Des souvenirs flous et des difficultés à obtenir justice
Andréa, elle, a traîné son agresseur en justice, mais celui-ci a été acquitté. Sans preuves et avec des souvenirs flous, il est difficile d'obtenir justice...
Cette jeune fille de 21 ans sait avoir été droguée et violée par un ami de la famille. C’était un soir de janvier 2022. Elle sort faire la fête avec un copain. Sa mère propose à un ami bien plus âgé de chaperonner les deux petits jeunes. Le trio va en boite et boit beaucoup d'alcool. Au petit matin, ils se rendent chez l'homme pour manger un morceau. Celui-ci leur prépare un verre, les deux ados n’en boivent qu’une gorgée et sombrent irrésistiblement dans un trou noir.
Violer quelqu’un, c’est tuer quelqu’un
Andréa, soudain, ouvre les yeux. Elle a mal, l’homme est sur elle, il la pénètre. Elle ne peut pas bouger et replonge dans l’inconscience. Le lendemain, elle est nue dans le lit de "l'ami". Elle ne comprend rien... Elle s’empresse de rentrer chez elle, parle à sa mère et, le lendemain, dépose plainte.

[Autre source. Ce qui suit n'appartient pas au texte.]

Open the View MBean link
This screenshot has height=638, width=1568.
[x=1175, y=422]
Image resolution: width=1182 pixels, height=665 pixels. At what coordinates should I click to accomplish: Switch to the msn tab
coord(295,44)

Depuis cet événement, la vie d’Andréa stagne. Elle souffre de dépression, de stress post-traumatique, d’insomnies. Elle a fait deux tentatives de suicide et a arrêté ses études. "Violer quelqu’un, c’est tuer quelqu’un", dit-elle. Ce qui lui donne de la force aujourd’hui, c’est l’appel qu’elle a déposé concernant l’acquittement de celui qu’elle désigne comme son agresseur. Et puis, surtout, elle peint. Sa douleur, les flashes de son agression et ses lueurs d’espoir.
Une sordide affaire dans la région de Vevey
Et puis il y a cette affaire terrible qui s’est déroulée dans la région de Vevey, rappelant celle de Mazan, mais en version romande. Pendant plus de dix ans, un entrepreneur dynamique, aisé, universitaire, mari et père, apprécié de tous, a drogué et violé à de nombreuses reprises plusieurs femmes de son entourage. Sa belle-mère, sa belle-sœur, une voisine, une amie de la famille. Et sa fille.

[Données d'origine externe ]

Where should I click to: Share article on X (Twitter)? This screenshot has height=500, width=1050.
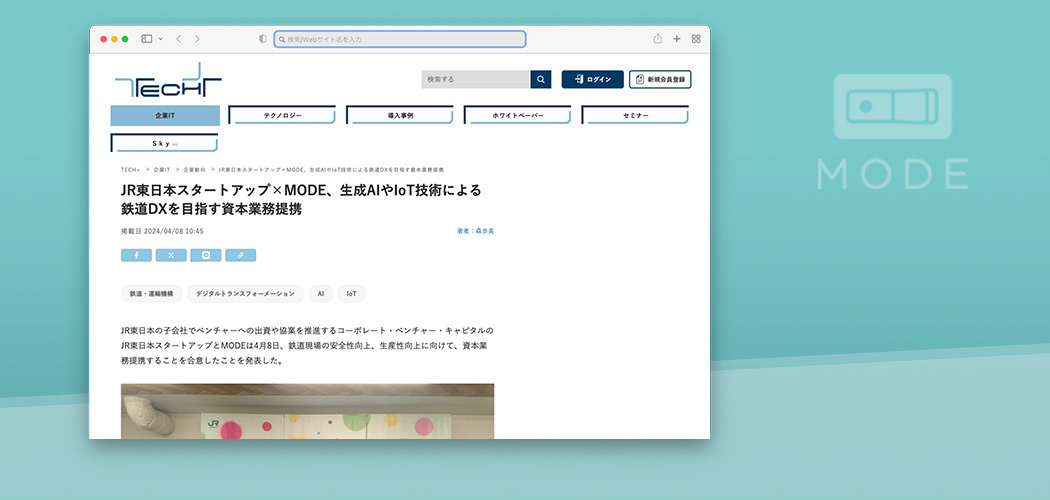point(171,255)
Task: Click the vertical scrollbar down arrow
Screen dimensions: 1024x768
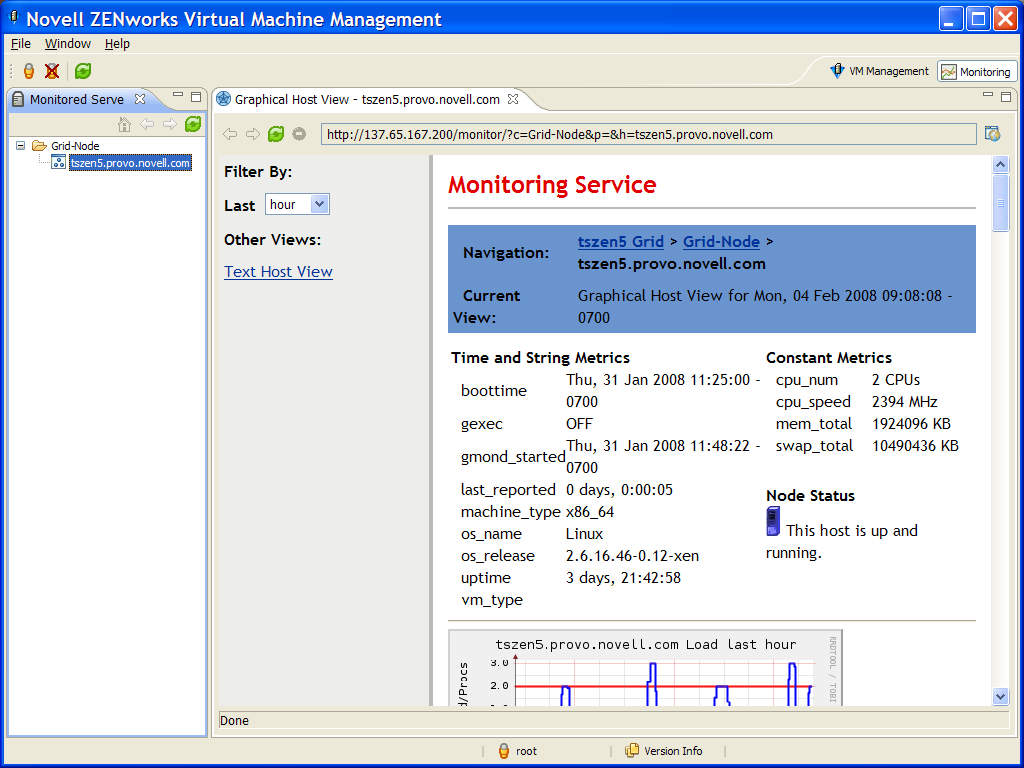Action: click(x=1000, y=696)

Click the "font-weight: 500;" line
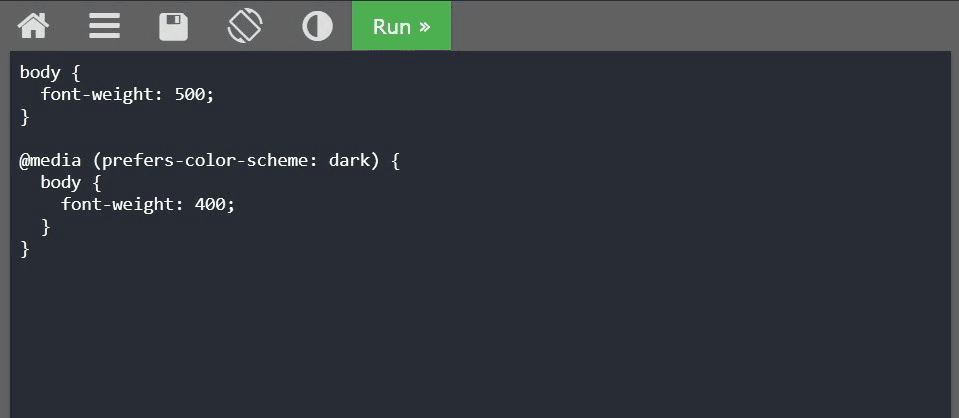point(127,95)
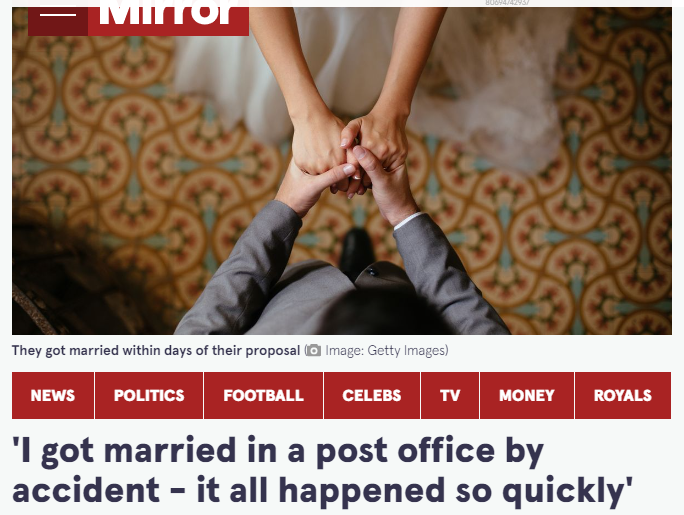This screenshot has height=515, width=684.
Task: Open the hamburger menu beside Mirror logo
Action: coord(58,17)
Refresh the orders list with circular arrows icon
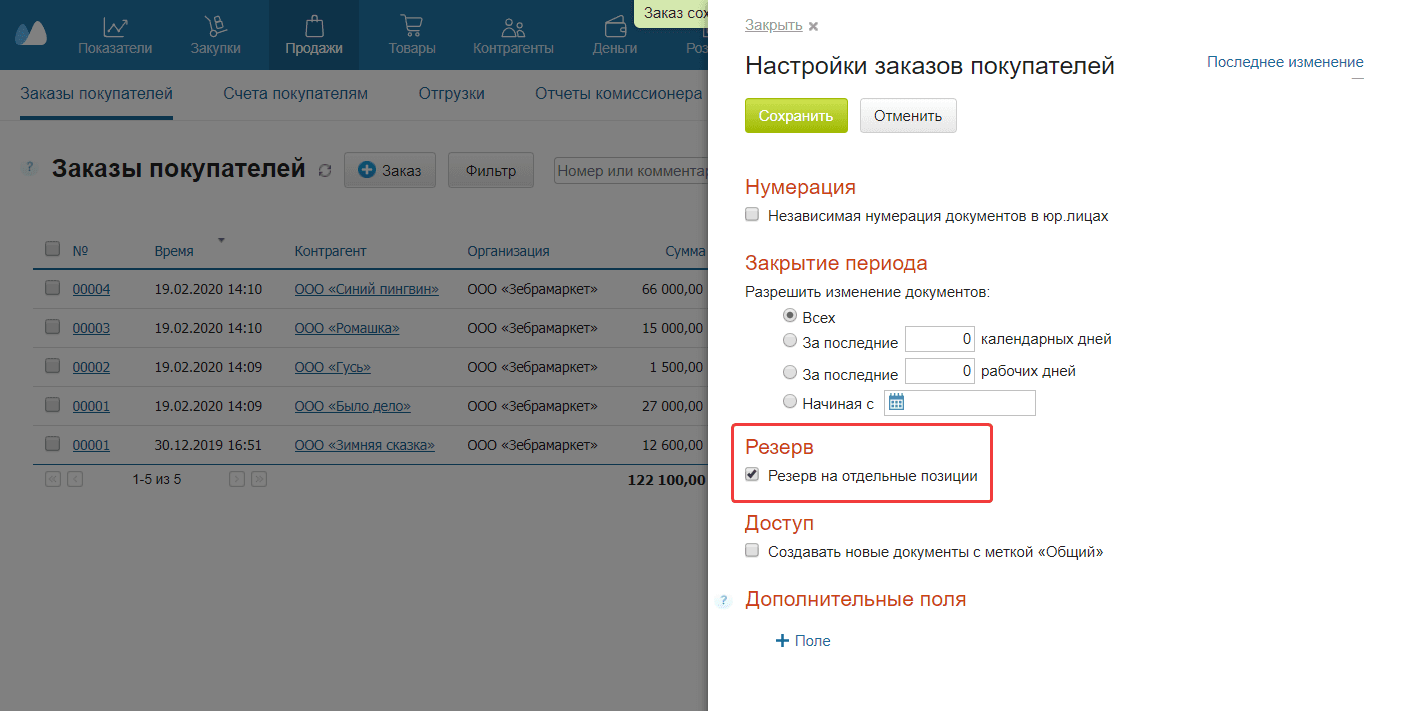Viewport: 1414px width, 711px height. click(324, 170)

C’est l’inceste qui l’a fait tomber. Remords ou lassitude? L’homme avoue rapidement à son avocat que sa fille adolescente n’est pas sa seule victime et qu’il agit depuis des années selon le même mode opératoire: il utilise des somnifères et de l’éther pour neutraliser ses proies, il leur impose attouchements, pénétrations et fellations, il filme tout et stocke les vidéos dans son ordinateur.

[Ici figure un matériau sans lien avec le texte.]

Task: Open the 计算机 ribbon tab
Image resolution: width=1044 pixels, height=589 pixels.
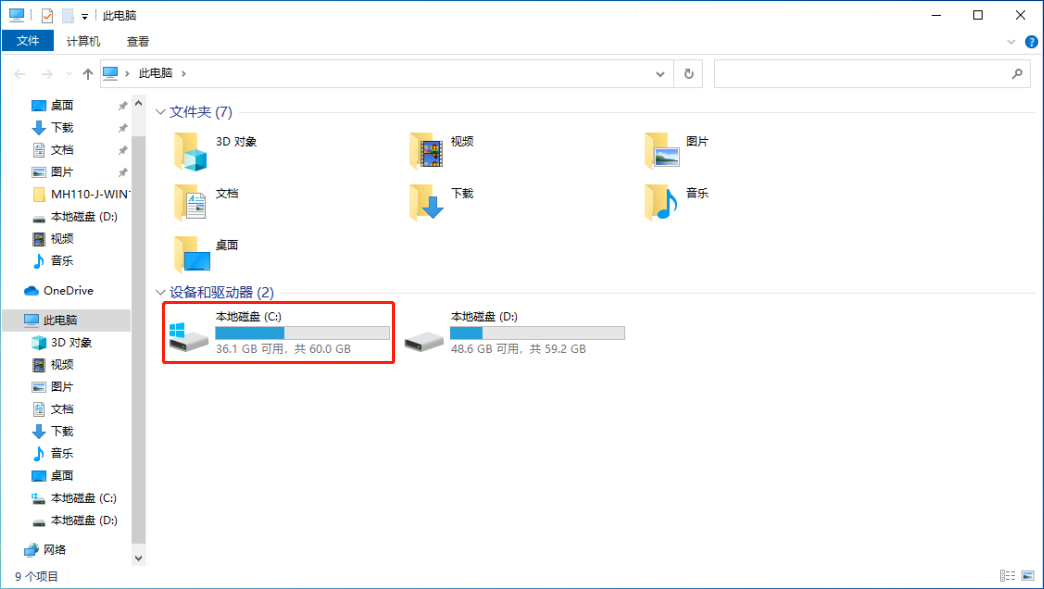Action: 83,41
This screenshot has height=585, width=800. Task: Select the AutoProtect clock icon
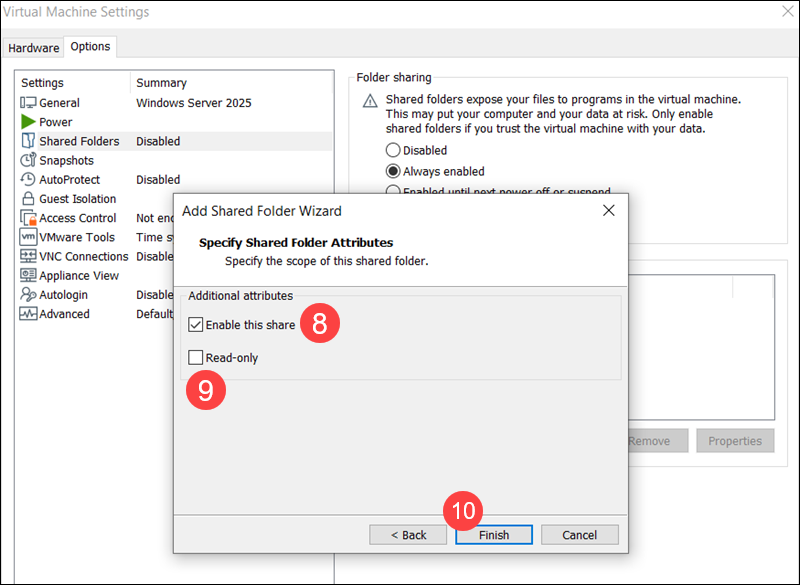[28, 180]
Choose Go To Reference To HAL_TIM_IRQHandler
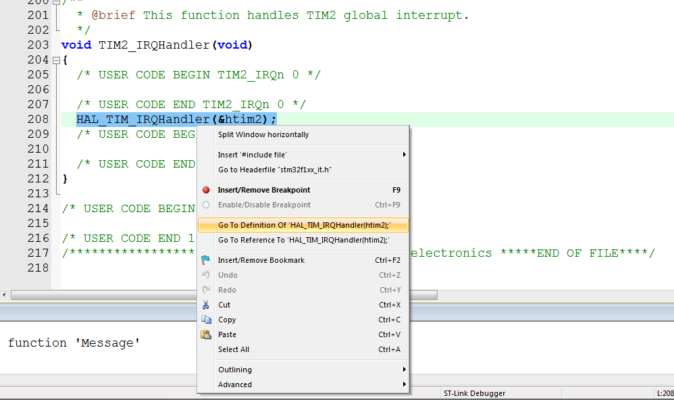 pyautogui.click(x=303, y=240)
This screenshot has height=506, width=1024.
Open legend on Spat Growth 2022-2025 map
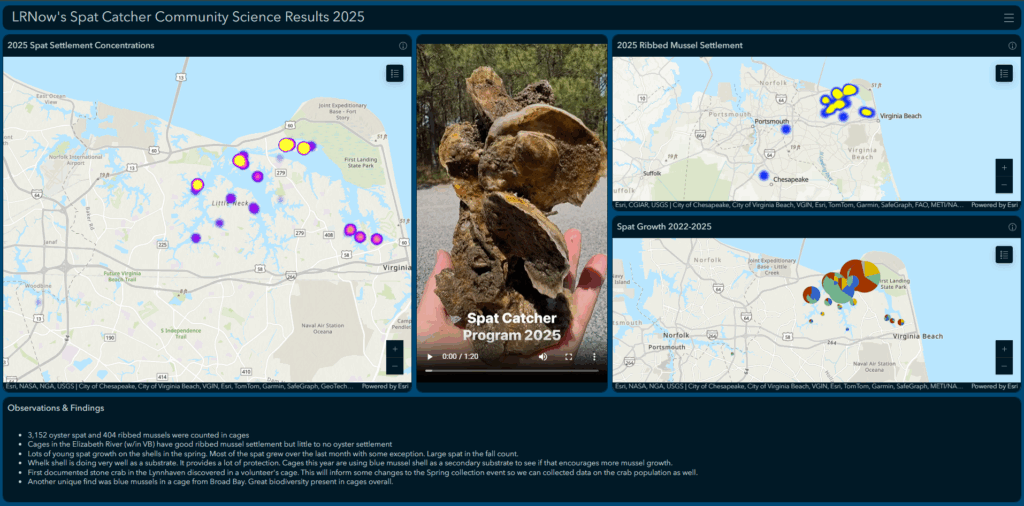pos(1004,255)
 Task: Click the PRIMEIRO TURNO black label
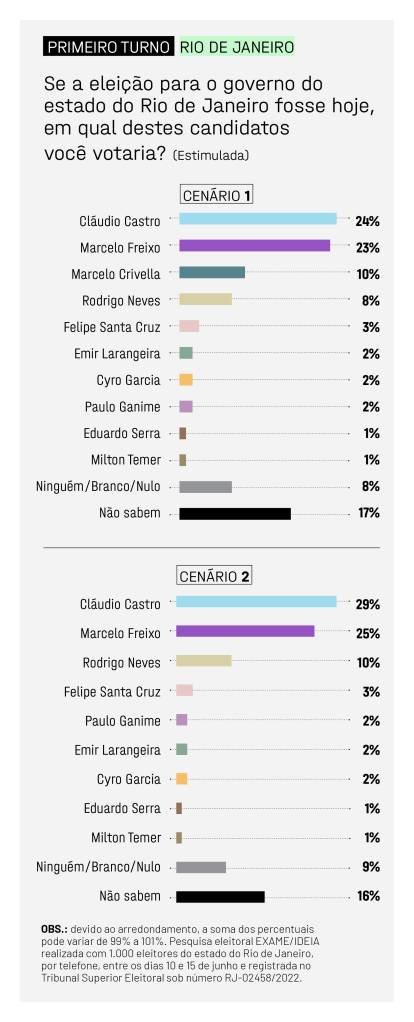(x=109, y=47)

Malgré les aveux, l’enquête dure quatre ans et la police contacte chacune des victimes. Ana en fait partie. Elle savait qu’elle avait été droguée et violée, elle en avait parlé à son mari de l’époque et à un médecin, mais personne n’avait voulu la croire. Alors, elle a gardé le silence depuis cette nuit de 2008.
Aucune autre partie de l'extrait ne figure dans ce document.